» **Supplied material**
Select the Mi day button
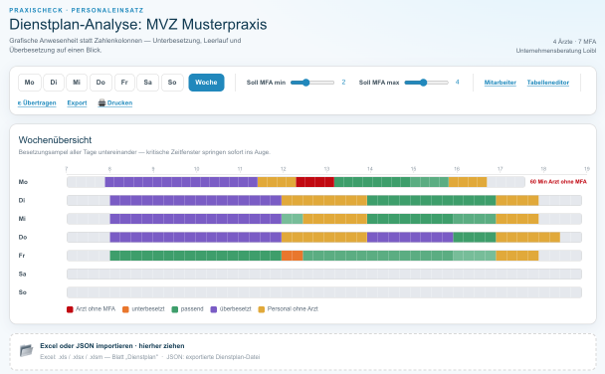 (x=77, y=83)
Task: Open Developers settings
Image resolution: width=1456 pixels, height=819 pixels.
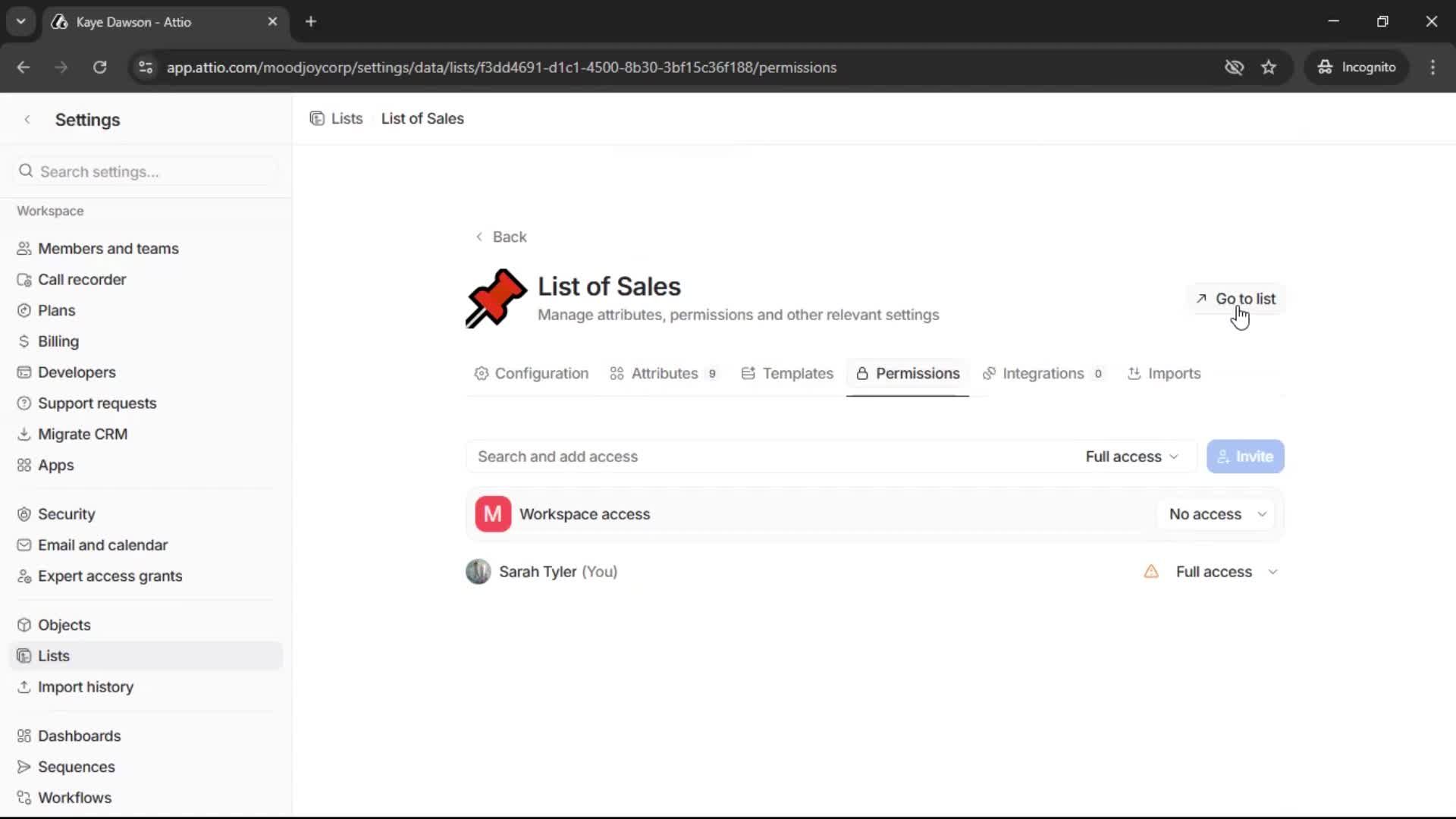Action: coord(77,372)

---

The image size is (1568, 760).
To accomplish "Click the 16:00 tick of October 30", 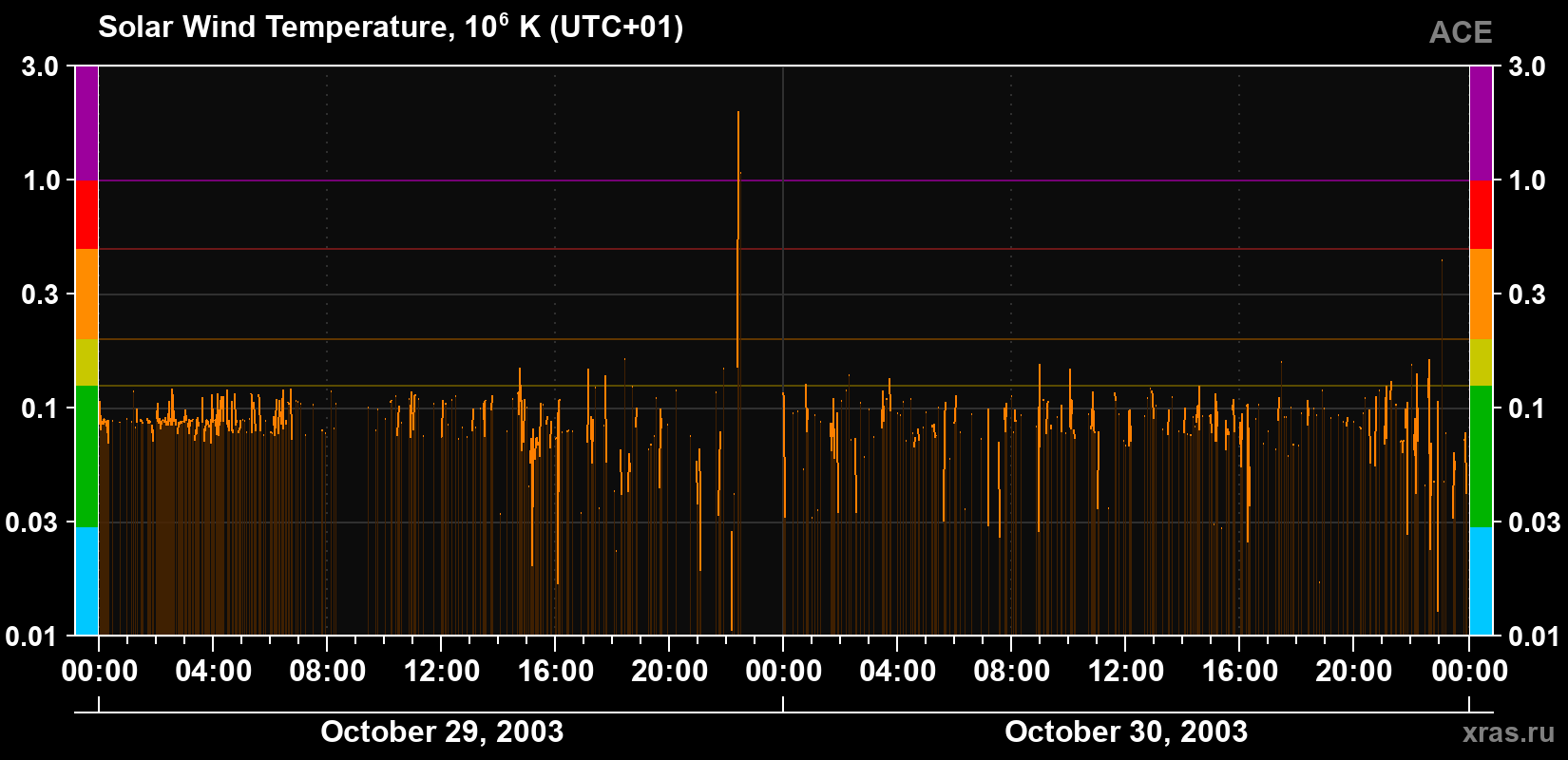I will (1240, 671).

==

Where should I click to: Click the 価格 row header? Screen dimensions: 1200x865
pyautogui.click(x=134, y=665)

» **Exercise description**
Put the lines between the ones holding "Select the Mi day button" and "Action: coord(77,372)", inclusive, into a Markdown table with the columns Row and Line, numbering each row and skipping blank lines. Leave the pictures out of the table.

» **Response to this task**
| Row | Line |
|---|---|
| 1 | Select the Mi day button |
| 2 |  (x=77, y=83) |
| 3 | Task: Open Developers settings |
| 4 | Image resolution: width=1456 pixels, height=819 pixels. |
| 5 | Action: coord(77,372) |